Input data:
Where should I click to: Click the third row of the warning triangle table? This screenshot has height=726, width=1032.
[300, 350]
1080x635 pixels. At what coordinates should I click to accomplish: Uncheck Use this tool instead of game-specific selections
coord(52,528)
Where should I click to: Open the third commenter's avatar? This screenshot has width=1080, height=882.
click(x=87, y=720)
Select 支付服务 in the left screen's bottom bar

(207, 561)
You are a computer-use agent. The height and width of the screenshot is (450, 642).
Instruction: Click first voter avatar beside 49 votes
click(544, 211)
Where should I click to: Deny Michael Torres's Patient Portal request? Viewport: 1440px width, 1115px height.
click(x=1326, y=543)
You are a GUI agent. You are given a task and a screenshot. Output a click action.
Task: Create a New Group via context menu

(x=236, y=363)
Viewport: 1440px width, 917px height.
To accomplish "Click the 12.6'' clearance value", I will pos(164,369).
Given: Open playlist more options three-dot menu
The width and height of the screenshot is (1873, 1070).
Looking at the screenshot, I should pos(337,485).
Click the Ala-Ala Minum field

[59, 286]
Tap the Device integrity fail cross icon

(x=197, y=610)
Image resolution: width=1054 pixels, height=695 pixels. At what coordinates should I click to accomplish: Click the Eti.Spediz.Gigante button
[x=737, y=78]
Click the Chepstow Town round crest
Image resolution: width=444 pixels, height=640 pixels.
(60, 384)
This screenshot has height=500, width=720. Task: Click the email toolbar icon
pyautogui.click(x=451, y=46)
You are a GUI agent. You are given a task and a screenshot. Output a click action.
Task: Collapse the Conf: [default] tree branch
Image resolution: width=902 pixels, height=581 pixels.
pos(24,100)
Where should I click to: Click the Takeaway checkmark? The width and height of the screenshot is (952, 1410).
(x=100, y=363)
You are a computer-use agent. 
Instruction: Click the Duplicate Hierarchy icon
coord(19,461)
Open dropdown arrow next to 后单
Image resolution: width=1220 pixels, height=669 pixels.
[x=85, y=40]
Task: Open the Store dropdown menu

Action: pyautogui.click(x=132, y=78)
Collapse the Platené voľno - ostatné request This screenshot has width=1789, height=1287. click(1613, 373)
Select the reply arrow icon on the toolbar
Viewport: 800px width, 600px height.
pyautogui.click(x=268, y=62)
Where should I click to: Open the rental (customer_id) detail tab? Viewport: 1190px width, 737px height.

Exercise brief: Copy out every line of the material above that contains the string "agent".

Task result:
You are a computer-use agent. The height and width of the screenshot is (450, 642).
You are a GUI agent. You are given a task and a screenshot. Output a click action.
You are a GUI agent. You are given a task and a screenshot. Output a click action.
You are a computer-use agent. 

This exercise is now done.